President of Cognitect

Stuart Halloway is a founder and President of Cognitect, Inc. (www.cognitect.com). He is a Clojure committer, and a developer of the Datomic database.

Stuart has spoken at a variety of industry events, including StrangeLoop, Clojure/conj, EuroClojure, ClojureWest, SpeakerConf, QCon, GOTO, OSCON, RailsConf, RubyConf, JavaOne, and NFJS.

Stuart has written a number of books and technical articles. Of these, he is most proud of Programming Clojure.

Learn more about Stu's presentations on his wiki.

Presentations

Narcissistic Design: 10 Steps to Complex Code and Job Security

The software industry changes rapidly, but you can protect yourself
from these changes by creating code that is complicated enough that
only you can maintain it.

Generative Testing

Traditional automated testing approches combine input generation, execution, output capture, and validation inside the bodies of single functions. Generative testing approaches gain expressive power by isolating these steps.
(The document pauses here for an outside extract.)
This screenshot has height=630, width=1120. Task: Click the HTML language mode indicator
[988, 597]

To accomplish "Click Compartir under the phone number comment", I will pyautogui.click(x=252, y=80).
Simulation Testing with Simulant

Simulation allows a rigorous, scalable, and reproducible approach to testing. The separation of concerns, and the use of a versioned, time-aware database, give simulation great power. This talk will introduce simulation testing, walking through a complete example using Simulant, an open-source simulation library.

Clojure in 10 Big Ideas

The key to understanding Clojure is ideas, not language constructs.
In this talk, we will approach Clojure via 10 Big Ideas.

core.async

The goal of core.async is to decouple producers and consumers of
information in software, without dictating specific thread or blocking
semantics, and without introducing callback hell. Also, to do all of this
as a library, portable anywhere you can run a dialect of Clojure.

Queues are a powerful tool for decoupling software
programs. Unfortunately, platforms that have powerful queueing
libraries (e.g. Java) may require blocking threads on the ends of the
queue. And the world's biggest platform (JavaScript in the browser)
doesn't even have queues or threads.

core.async builds upon the work done with Communicating Sequential
Processes
,
and provides:

  • facilities for independent threads of activity, communicating via
    queue-like channels
  • both real threads and shared use of thread
    pools (in any combination), as well as ClojureScript on JS engines

Datomic For The 96 Percent

Traditional SQL databases have great power, via ACID transactions and
via a declarative, logic-based query language (SQL). But SQL
databases encounter two problems on the web:

  • SQL databases have a rigid information model, and typically a rigid
    deployment model. This rigidity creates impedance mismatches both with
    development languages and with emerging cloud strategies.

  • SQL databases struggle with the extremely high write volumes that
    characterize the top four percent of the web, e.g. the Amazons,
    Facebooks, etc.

Much of the effort of the NoSQL movement has gone to solve the second
problem, the problem of the four percent, under the mantra “web scale”.
Datomic solves the first problem – with a flexible information model
and a deployment model suited to the dynamic web, and to the cloud.

Datomic is for the ninety-six percent.